For businesses that have already implemented AI systems, the source suggests that ongoing evaluation of cost-effectiveness and output quality is necessary. Baharav told The Epoch Times that his company eliminated the AI software altogether and transferred the funds back into hiring competent, sharp writers. He said that to date, the company has actually ended up saving money. This example illustrates how businesses can adjust course when AI implementations do not deliver expected results. For readers following broader market updates , these workforce and technology spending decisions provide context on how businesses are navigating the trade-offs between automation and human talent.

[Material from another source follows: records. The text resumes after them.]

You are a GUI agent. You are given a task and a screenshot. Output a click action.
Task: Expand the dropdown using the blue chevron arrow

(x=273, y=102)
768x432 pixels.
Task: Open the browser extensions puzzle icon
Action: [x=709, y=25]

Frequently Asked Questions
Why are companies reconsidering AI implementations?
According to the source, companies are reconsidering AI implementations because rising computing costs, operational complexity, and inconsistent results have made AI less cost-effective than anticipated. A Careerminds survey found that only 8.4 percent of human resources professionals said AI delivered promised results, prompting nine out of 10 to say they would rethink AI-related terminations.
What hidden costs are businesses discovering with AI?
The source reports that businesses are discovering hidden costs including cloud compute expenses that can reach six to seven figures annually, licensing fees, integration costs, cybersecurity requirements, human oversight, and API usage. Tech spending tracker Mavvrik found that 80 percent to 85 percent of companies missed their AI infrastructure forecasts by more than 25 percent.
In what areas do human workers remain more cost-effective than AI?
According to the source, human workers remain more cost-effective in client-facing communications requiring empathy and judgment, tasks requiring reading between the lines of customer needs, work involving proprietary context that cannot safely be fed into third-party AI systems, and workflows where mistakes have real reputational or legal consequences.
How are workforce trust issues affecting AI adoption decisions?
The source reports that workforce trust issues represent a hidden expense of AI implementation. Marcus Mossberger of LYTIQS told The Epoch Times that employees watching employers invest billions in AI while laying off co-workers and being asked to train their own AI replacement are unlikely to give discretionary effort or take innovative risks, potentially requiring companies to rebuild trust and train new hires.
What should businesses evaluate before deploying AI systems?
According to the source, businesses should evaluate the full cost structure including compute, licensing, integration, cybersecurity, oversight, and API costs. They should also assess whether tasks involve judgment, creativity, customer empathy, proprietary context, or high reputational risk, as these areas may be better suited to human workers who provide more predictable output at lower long-term cost.
Are major technology companies also reconsidering AI costs?
The source reports that Bryan Catanzaro, vice president of applied deep learning research at Nvidia, told Axios in April that for his team, the cost of compute is far beyond the costs of employees. Additionally, IBM's chief human resources officer argued that augmenting roles with AI is more essential than replacing human talent entirely, and IBM announced plans to triple its entry-level hires.